Author and talk show host Thom Hartmann wrote in a Dec. 9 story, "Scrooge & Marley, Inc. -- The True Conservative Agenda" on CommonDreams.org Web site:

"Cratchit lived the typical life of that day's English working poor. He could not afford medical care for Tim, dooming his son to death or a lifetime of deformity ... He was so desperately anxious to keep his job that he worked weekends and evenings and put up with years of daily abuse from his employer.

"This demonstrates the true liberal/conservative divide.

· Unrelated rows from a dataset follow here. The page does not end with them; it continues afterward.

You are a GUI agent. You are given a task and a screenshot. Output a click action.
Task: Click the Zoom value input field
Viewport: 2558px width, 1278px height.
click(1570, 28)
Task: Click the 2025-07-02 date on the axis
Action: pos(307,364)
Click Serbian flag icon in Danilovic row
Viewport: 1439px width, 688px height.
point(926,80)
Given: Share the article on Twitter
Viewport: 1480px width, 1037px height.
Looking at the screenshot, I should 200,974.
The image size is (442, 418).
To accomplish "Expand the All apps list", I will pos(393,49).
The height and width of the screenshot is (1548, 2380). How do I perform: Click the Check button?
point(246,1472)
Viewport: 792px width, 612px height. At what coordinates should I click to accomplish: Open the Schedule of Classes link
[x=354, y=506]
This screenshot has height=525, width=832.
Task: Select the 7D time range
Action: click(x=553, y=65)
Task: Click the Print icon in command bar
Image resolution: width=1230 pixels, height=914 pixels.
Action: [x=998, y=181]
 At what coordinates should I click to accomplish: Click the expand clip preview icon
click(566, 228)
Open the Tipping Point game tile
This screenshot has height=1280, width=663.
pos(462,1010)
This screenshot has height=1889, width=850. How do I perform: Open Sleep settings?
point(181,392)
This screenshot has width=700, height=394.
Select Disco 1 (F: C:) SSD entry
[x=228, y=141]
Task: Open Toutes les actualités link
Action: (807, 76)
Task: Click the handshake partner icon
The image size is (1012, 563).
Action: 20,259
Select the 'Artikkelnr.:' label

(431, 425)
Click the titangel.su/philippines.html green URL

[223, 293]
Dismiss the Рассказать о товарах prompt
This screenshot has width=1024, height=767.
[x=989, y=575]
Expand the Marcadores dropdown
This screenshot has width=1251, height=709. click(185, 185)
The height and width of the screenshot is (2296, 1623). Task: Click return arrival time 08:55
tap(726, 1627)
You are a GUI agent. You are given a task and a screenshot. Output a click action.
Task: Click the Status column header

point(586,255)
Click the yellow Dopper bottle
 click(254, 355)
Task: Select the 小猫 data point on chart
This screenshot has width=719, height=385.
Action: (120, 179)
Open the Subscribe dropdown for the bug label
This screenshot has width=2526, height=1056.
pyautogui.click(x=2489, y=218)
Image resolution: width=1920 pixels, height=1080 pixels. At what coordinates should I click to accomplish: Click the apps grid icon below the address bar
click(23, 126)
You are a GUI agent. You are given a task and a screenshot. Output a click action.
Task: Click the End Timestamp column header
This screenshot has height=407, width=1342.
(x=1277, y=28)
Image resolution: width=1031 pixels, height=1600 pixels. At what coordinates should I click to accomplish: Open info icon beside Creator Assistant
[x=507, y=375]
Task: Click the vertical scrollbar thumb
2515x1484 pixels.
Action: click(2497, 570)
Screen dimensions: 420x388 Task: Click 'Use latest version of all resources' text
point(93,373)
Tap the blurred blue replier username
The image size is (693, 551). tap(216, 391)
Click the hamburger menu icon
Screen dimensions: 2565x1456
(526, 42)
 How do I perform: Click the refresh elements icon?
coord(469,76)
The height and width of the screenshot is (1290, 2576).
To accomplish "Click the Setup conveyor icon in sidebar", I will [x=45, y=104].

Conservatives believe what business does is business' business and government should keep its nose out of it, even when it leads to centuries of Tiny Tims and terrified-of-job-loss employees."

Still others defend the curmudgeonly Scrooge as a misunderstood figure.

Michael Levin, a City University of New York philosophy professor, in his article "Scrooge Defended" for the Mises.org Web site, supports several of Weinstein's assertions that Scrooge is a good boss.

Like Weinstein, Levin notes that the furnace is quite a perk: "As for the one lump of coal Scrooge allows him, it bears emphasis that Cratchit has not been chained to his chilly desk ... He prefers his wages-plus-comfort package."

Levin adds that Scrooge also was a good businessman -- a moneylender -- who had satisfied customers, noting "there must have been plenty of them for Scrooge to have gotten so rich."

"There can be no arguing with Dickens4 wish to show the spiritual advantages of love," Levin wrote. "But there was no need to make the object of his lesson an entrepreneur whose ideas and practices benefit his employees, society at large and himself."

As for what became of Scrooge after that fateful Christmas Eve when he was visited by the ghosts of Marley and Christmas Past, Present and Future, we'll never know because Dickens did not write a sequel.

"Dickens leaves it up to our imagination,( Weinstein said. "I believe Scrooge kept that newfound feeling of love -- that he paid for Tiny Tim's operation and he remained close with the Cratchit family.

"And I believe he became an even better boss."